The records START

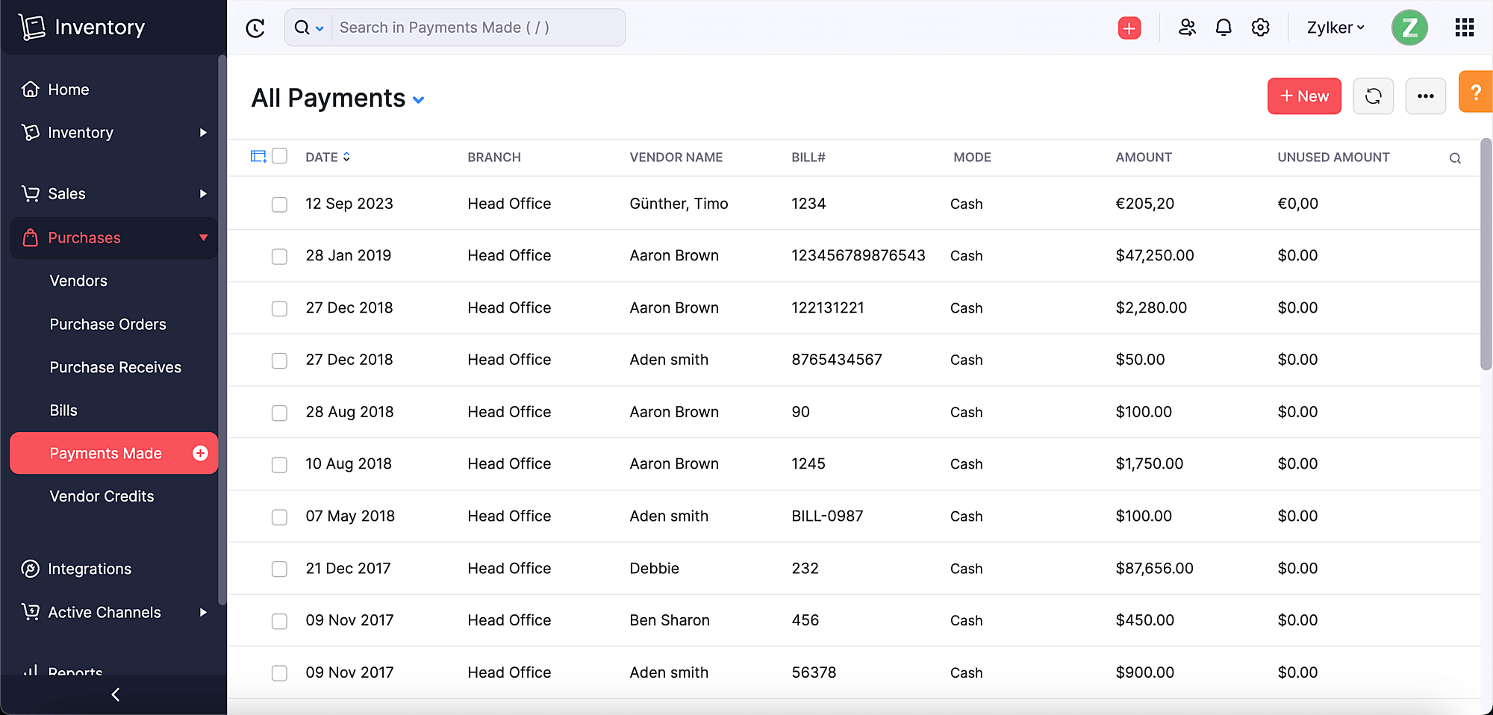Click the New payment button
Image resolution: width=1493 pixels, height=715 pixels.
click(x=1304, y=96)
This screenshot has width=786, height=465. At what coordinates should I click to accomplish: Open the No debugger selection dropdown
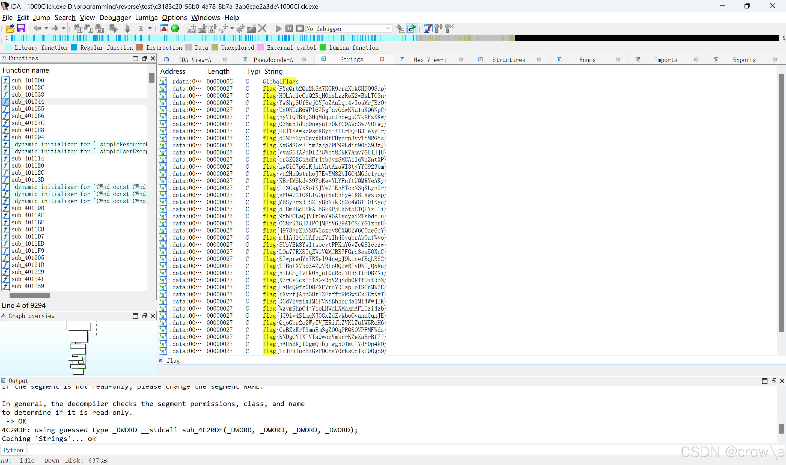coord(388,29)
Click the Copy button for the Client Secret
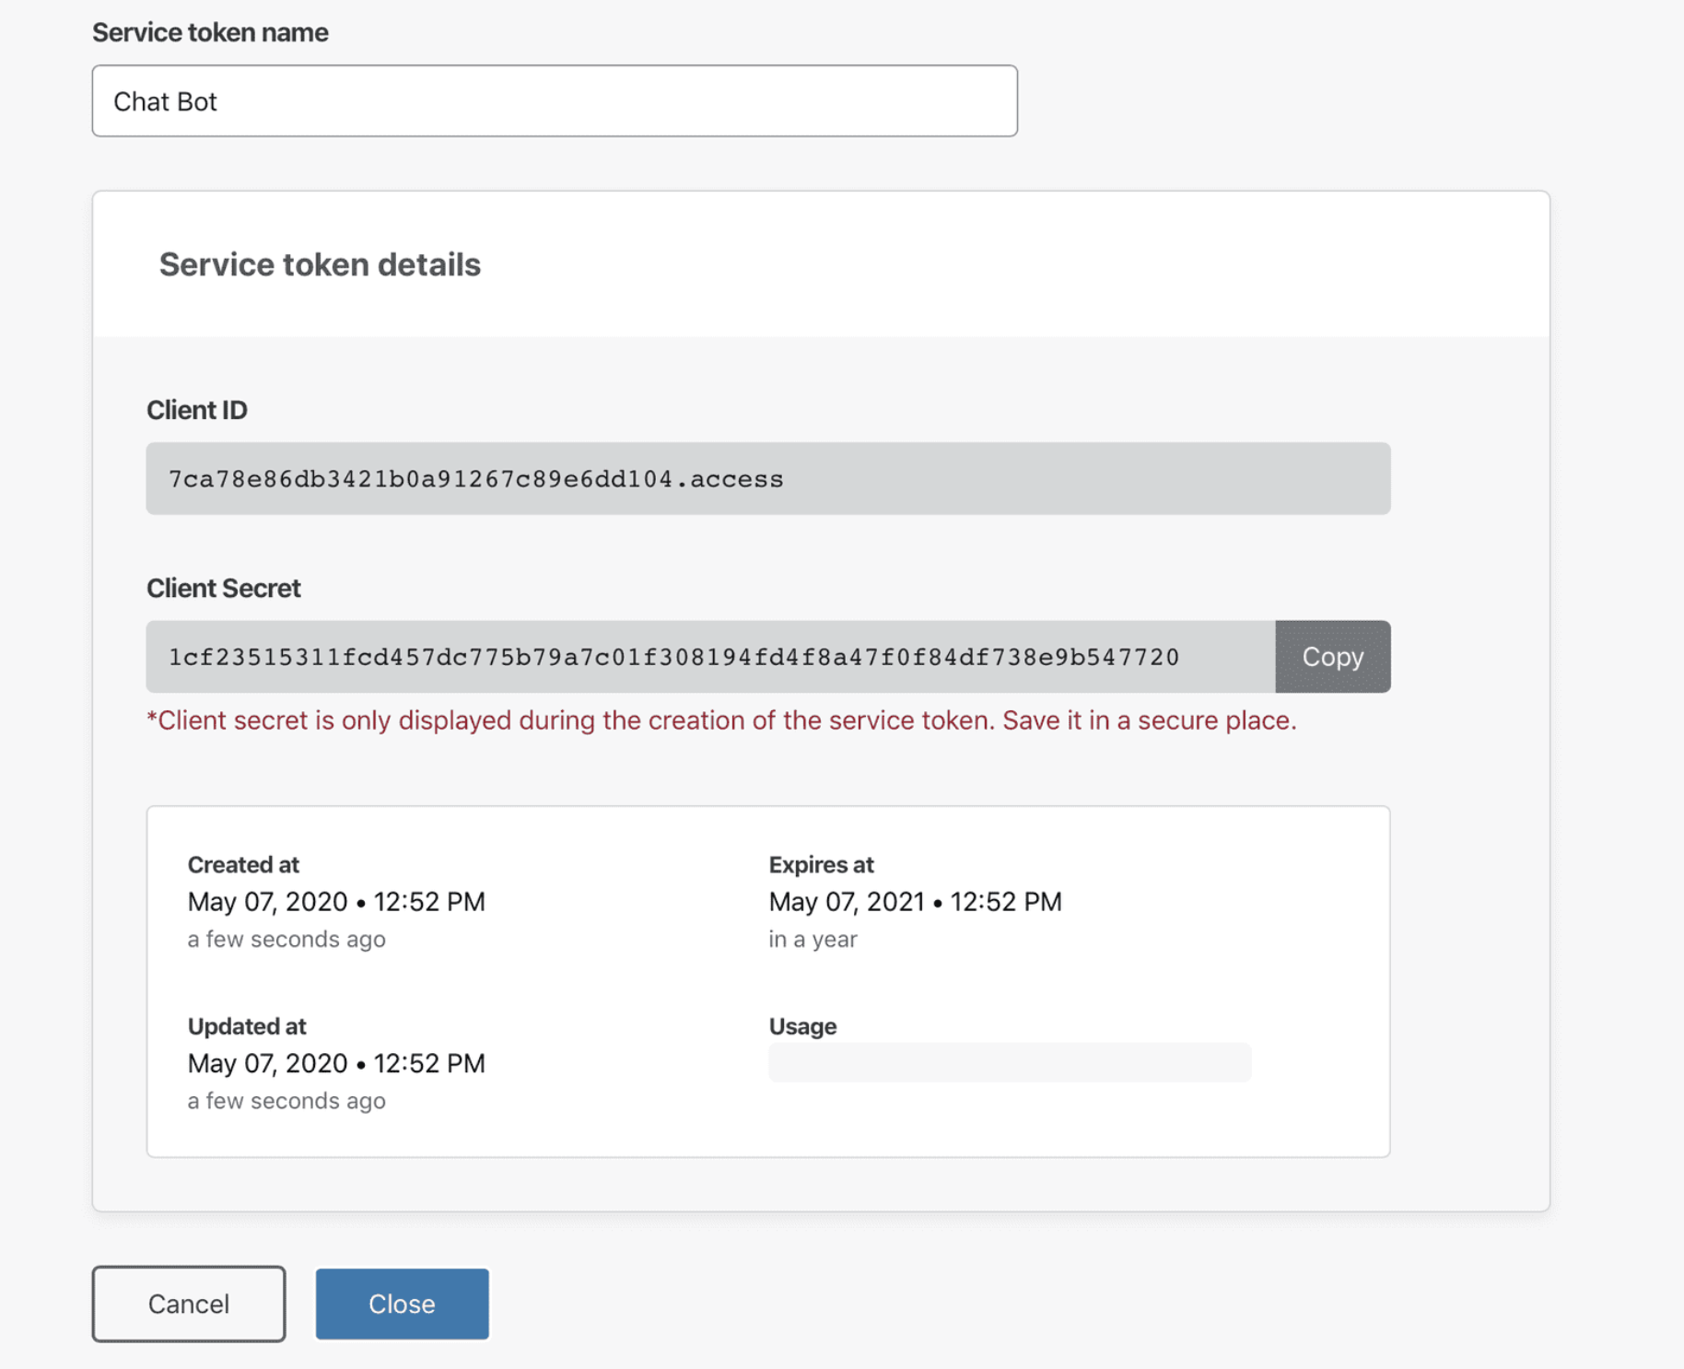1684x1369 pixels. (1331, 656)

The records END

The answer must be an exact transcription of the lines from the one holding "This screenshot has" to the last line of the entries above, with no pictures and nothing else.

This screenshot has width=786, height=465. At what coordinates should I click to accomplish: Open the No debugger selection dropdown
coord(388,29)
Click the Copy button for the Client Secret
1684x1369 pixels. (1331, 656)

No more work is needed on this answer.